He spent little energy on fundraising, put few controls on his racist language and made little effort to hold town halls with constituents.
Then in November he was re-elected by just 10,000 votes in what he called “the nastiest, most dishonest political gauntlet that any Iowan has been put through”; two months later, he was stripped of his committee assignments and rebuked by the House for comments that seemed to endorse white supremacy. Now the nine-term Iowa Republican is under attack from both the left and the right.
Far from folding, though, King is returning to basics, reasserting an aggressive presence in his northwestern Iowa district, scheduling events in every county and holding as many as three town halls in a week, where constituents pack in, then linger to take photos and shake hands.
“This is a really important part of our civic activity,” King told constituents crowded into a room in a library here in Algona, a northern town of about 5,000. “We have always done so, we just haven’t always told you that.”
The winds have shifted, even Republicans concede.
“Things are different than they’ve been before,” said Craig Robinson, a former political director of the Republican Party of Iowa. “Steve King can only be so good for so long.
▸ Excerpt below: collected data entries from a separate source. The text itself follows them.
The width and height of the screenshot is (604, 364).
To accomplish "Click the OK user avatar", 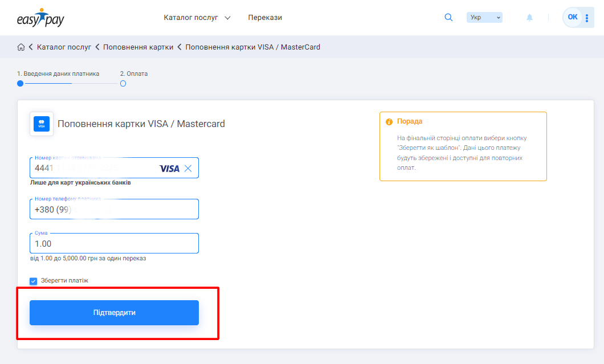I will pyautogui.click(x=573, y=17).
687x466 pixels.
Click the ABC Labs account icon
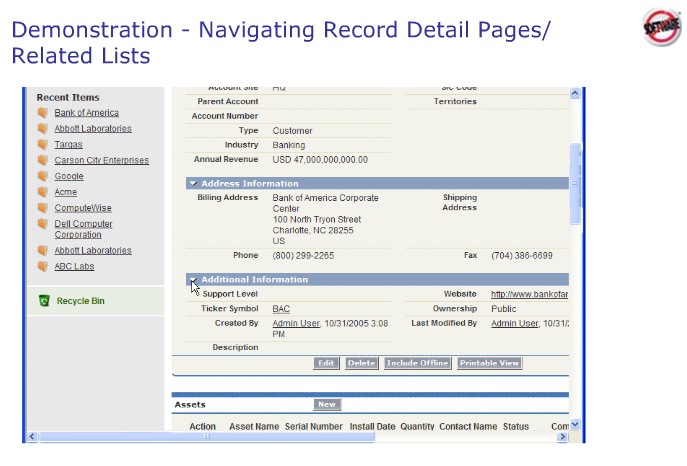click(x=43, y=267)
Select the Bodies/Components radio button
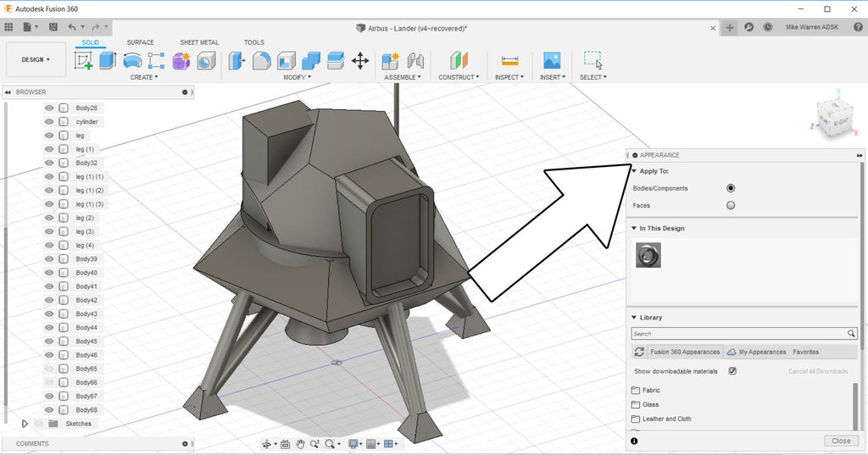Screen dimensions: 868x455 (731, 188)
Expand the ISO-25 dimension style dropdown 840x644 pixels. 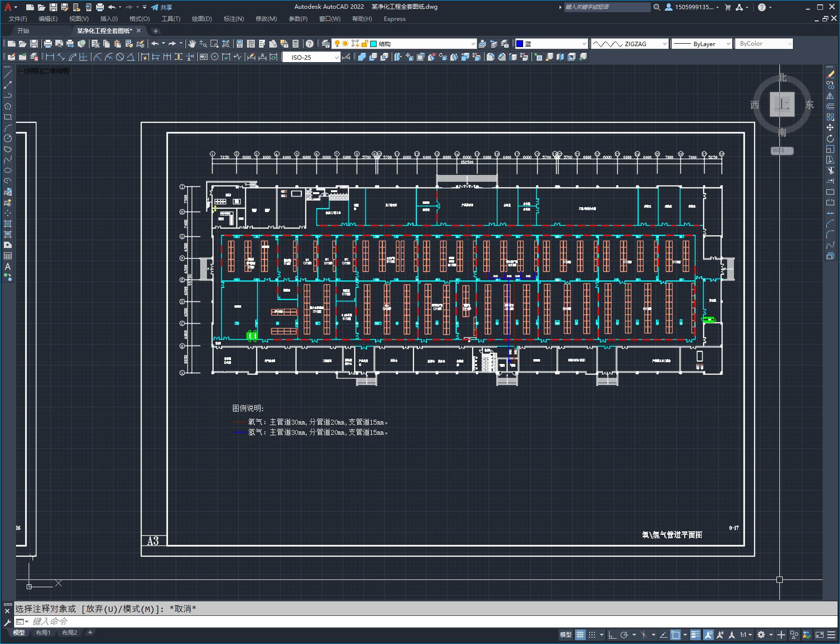[x=312, y=57]
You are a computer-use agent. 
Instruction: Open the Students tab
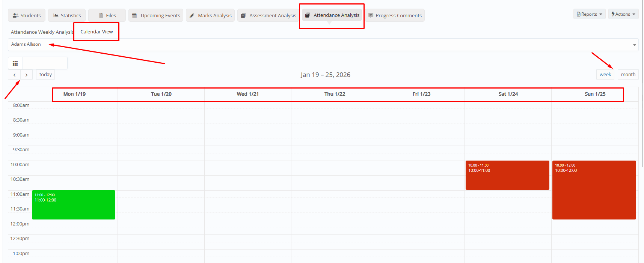pyautogui.click(x=27, y=15)
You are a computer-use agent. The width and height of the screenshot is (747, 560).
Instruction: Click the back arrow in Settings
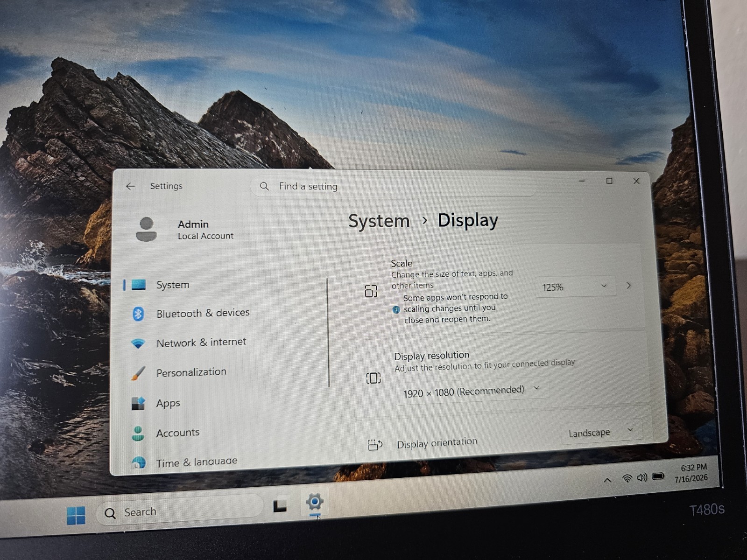[x=130, y=186]
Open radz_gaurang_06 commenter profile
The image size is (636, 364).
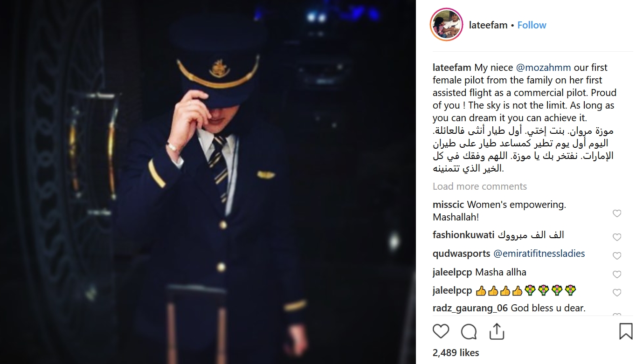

A lot of eyes were opened when they saw just how close he came to losing that seat in the last election cycle.”
Hoping to win over prominent conservatives tired of putting out King’s fires, three Republicans — widely considered the most serious challengers King has faced in years — have already pledged to run in the 2020 primary race, including an assistant majority leader of the Iowa state Senate, Randy Feenstra, who represents one of the most conservative swaths of the district.
The campaign arm of the House Democrats has also put a target on his back, and the state Democratic Party has deployed an organizer to set up a ground game for next year, the earliest Democrats have ever begun such efforts in a district that backed President Donald Trump by nearly 30 percentage points.
“We see him being held accountable. We really put a spotlight on something that was overlooked for a very long time,” said J.D. Scholten, the Democrat who lost to King in November. “You’re seeing his reaction to things where he hasn’t been held in check for years.”
Regardless of scrutiny, Steve King will be Steve King. Last week, he declined to answer a question at a town hall here asking whether a “white society is superior to a nonwhite society” because the query was “so hypothetical.” At another town hall last week, he complained that Hurricane Katrina victims, who were mostly black, asked for help for only themselves, not their neighbors, while “Iowans take care of each other.”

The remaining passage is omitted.